### WORK TO BE COMPLETED
What is needed here is every record, retyped without any change.

### RECORDS PROVIDED

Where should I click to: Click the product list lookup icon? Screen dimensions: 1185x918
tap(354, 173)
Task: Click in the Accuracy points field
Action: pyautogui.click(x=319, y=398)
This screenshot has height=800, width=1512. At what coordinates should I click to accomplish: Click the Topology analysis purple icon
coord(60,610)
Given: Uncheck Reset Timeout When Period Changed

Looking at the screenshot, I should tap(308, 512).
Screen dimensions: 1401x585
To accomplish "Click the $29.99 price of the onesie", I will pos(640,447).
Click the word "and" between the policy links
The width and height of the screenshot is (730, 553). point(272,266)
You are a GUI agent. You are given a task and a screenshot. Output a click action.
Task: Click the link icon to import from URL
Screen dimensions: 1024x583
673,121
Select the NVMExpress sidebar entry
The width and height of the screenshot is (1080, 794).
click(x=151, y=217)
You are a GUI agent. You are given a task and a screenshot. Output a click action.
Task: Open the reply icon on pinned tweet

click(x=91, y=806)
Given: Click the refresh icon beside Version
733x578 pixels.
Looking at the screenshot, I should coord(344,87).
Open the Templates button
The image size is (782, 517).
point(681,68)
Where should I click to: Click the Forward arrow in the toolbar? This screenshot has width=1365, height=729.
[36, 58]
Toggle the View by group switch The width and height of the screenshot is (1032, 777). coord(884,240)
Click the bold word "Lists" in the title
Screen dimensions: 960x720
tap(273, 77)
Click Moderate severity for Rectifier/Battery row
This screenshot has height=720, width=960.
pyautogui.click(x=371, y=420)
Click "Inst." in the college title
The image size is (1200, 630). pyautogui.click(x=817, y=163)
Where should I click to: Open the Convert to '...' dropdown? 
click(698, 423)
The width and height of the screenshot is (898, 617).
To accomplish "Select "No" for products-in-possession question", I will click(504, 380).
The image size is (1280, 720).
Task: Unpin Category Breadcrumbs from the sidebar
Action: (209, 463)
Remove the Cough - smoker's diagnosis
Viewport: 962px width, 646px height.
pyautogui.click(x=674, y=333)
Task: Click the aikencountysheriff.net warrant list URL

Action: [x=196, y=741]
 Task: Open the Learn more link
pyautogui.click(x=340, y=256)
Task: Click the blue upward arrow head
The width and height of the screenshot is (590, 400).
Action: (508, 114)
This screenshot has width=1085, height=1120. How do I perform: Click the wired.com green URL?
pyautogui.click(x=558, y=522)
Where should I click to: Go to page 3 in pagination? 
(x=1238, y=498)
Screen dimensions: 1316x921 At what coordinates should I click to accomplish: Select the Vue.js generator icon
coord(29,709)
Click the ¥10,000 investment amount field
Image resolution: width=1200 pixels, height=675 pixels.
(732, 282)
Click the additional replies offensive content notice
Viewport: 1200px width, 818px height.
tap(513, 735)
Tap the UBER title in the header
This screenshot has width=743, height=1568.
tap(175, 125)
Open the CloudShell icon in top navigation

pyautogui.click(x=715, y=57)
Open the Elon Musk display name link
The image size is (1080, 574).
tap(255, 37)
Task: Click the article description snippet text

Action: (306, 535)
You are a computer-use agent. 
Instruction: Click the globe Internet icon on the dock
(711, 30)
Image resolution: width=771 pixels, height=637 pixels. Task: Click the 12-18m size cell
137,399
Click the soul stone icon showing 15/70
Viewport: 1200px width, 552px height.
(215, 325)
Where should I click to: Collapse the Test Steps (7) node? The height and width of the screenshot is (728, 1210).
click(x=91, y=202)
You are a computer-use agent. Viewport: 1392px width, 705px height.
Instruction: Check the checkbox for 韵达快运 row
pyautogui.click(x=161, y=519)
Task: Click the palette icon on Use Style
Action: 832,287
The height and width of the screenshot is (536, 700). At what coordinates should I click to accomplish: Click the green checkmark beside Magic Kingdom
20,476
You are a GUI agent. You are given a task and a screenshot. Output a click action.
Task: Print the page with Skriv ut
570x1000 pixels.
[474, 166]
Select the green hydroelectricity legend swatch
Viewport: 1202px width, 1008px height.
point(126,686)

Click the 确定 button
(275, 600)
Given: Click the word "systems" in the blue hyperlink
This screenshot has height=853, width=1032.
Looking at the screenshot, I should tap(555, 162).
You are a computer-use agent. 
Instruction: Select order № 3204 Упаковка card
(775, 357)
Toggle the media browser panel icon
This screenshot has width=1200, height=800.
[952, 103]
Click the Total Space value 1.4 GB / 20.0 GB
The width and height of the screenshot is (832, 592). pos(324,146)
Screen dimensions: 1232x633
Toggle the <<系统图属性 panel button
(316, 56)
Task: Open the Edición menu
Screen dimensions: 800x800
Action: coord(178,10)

### FINISHED TASK
Where should I click to: Click the product list lookup icon? Screen dimensions: 1185x918
tap(354, 173)
Task: Click in the Accuracy points field
Action: pyautogui.click(x=319, y=398)
This screenshot has height=800, width=1512. At what coordinates should I click to accomplish: Click the Topology analysis purple icon
coord(60,610)
Given: Uncheck Reset Timeout When Period Changed

Looking at the screenshot, I should tap(308, 512).
Screen dimensions: 1401x585
To accomplish "Click the $29.99 price of the onesie", I will pos(640,447).
Click the word "and" between the policy links
The width and height of the screenshot is (730, 553). point(272,266)
You are a GUI agent. You are given a task and a screenshot. Output a click action.
Task: Click the link icon to import from URL
Screen dimensions: 1024x583
673,121
Select the NVMExpress sidebar entry
The width and height of the screenshot is (1080, 794).
click(x=151, y=217)
You are a GUI agent. You are given a task and a screenshot. Output a click action.
Task: Open the reply icon on pinned tweet

click(x=91, y=806)
Given: Click the refresh icon beside Version
733x578 pixels.
Looking at the screenshot, I should coord(344,87).
Open the Templates button
The image size is (782, 517).
point(681,68)
Where should I click to: Click the Forward arrow in the toolbar? This screenshot has width=1365, height=729.
[36, 58]
Toggle the View by group switch The width and height of the screenshot is (1032, 777). coord(884,240)
Click the bold word "Lists" in the title
Screen dimensions: 960x720
tap(273, 77)
Click Moderate severity for Rectifier/Battery row
This screenshot has height=720, width=960.
pyautogui.click(x=371, y=420)
Click "Inst." in the college title
The image size is (1200, 630). pyautogui.click(x=817, y=163)
Where should I click to: Open the Convert to '...' dropdown? 
click(698, 423)
The width and height of the screenshot is (898, 617).
To accomplish "Select "No" for products-in-possession question", I will click(504, 380).
The image size is (1280, 720).
Task: Unpin Category Breadcrumbs from the sidebar
Action: (209, 463)
Remove the Cough - smoker's diagnosis
Viewport: 962px width, 646px height.
pyautogui.click(x=674, y=333)
Task: Click the aikencountysheriff.net warrant list URL

Action: [x=196, y=741]
 Task: Open the Learn more link
pyautogui.click(x=340, y=256)
Task: Click the blue upward arrow head
The width and height of the screenshot is (590, 400).
Action: (508, 114)
This screenshot has width=1085, height=1120. How do I perform: Click the wired.com green URL?
pyautogui.click(x=558, y=522)
Where should I click to: Go to page 3 in pagination? 
(x=1238, y=498)
Screen dimensions: 1316x921 At what coordinates should I click to accomplish: Select the Vue.js generator icon
coord(29,709)
Click the ¥10,000 investment amount field
Image resolution: width=1200 pixels, height=675 pixels.
(732, 282)
Click the additional replies offensive content notice
Viewport: 1200px width, 818px height.
tap(513, 735)
Tap the UBER title in the header
This screenshot has width=743, height=1568.
tap(175, 125)
Open the CloudShell icon in top navigation

pyautogui.click(x=715, y=57)
Open the Elon Musk display name link
The image size is (1080, 574).
tap(255, 37)
Task: Click the article description snippet text

Action: (306, 535)
You are a computer-use agent. 
Instruction: Click the globe Internet icon on the dock
(711, 30)
Image resolution: width=771 pixels, height=637 pixels. Task: Click the 12-18m size cell
137,399
Click the soul stone icon showing 15/70
Viewport: 1200px width, 552px height.
(215, 325)
Where should I click to: Collapse the Test Steps (7) node? The height and width of the screenshot is (728, 1210).
click(x=91, y=202)
You are a computer-use agent. Viewport: 1392px width, 705px height.
Instruction: Check the checkbox for 韵达快运 row
pyautogui.click(x=161, y=519)
Task: Click the palette icon on Use Style
Action: 832,287
The height and width of the screenshot is (536, 700). At what coordinates should I click to accomplish: Click the green checkmark beside Magic Kingdom
20,476
You are a GUI agent. You are given a task and a screenshot. Output a click action.
Task: Print the page with Skriv ut
570x1000 pixels.
[474, 166]
Select the green hydroelectricity legend swatch
Viewport: 1202px width, 1008px height.
point(126,686)

Click the 确定 button
(275, 600)
Given: Click the word "systems" in the blue hyperlink
This screenshot has height=853, width=1032.
Looking at the screenshot, I should tap(555, 162).
You are a computer-use agent. 
Instruction: Select order № 3204 Упаковка card
(775, 357)
Toggle the media browser panel icon
This screenshot has width=1200, height=800.
[952, 103]
Click the Total Space value 1.4 GB / 20.0 GB
The width and height of the screenshot is (832, 592). pos(324,146)
Screen dimensions: 1232x633
Toggle the <<系统图属性 panel button
(316, 56)
Task: Open the Edición menu
Screen dimensions: 800x800
Action: coord(178,10)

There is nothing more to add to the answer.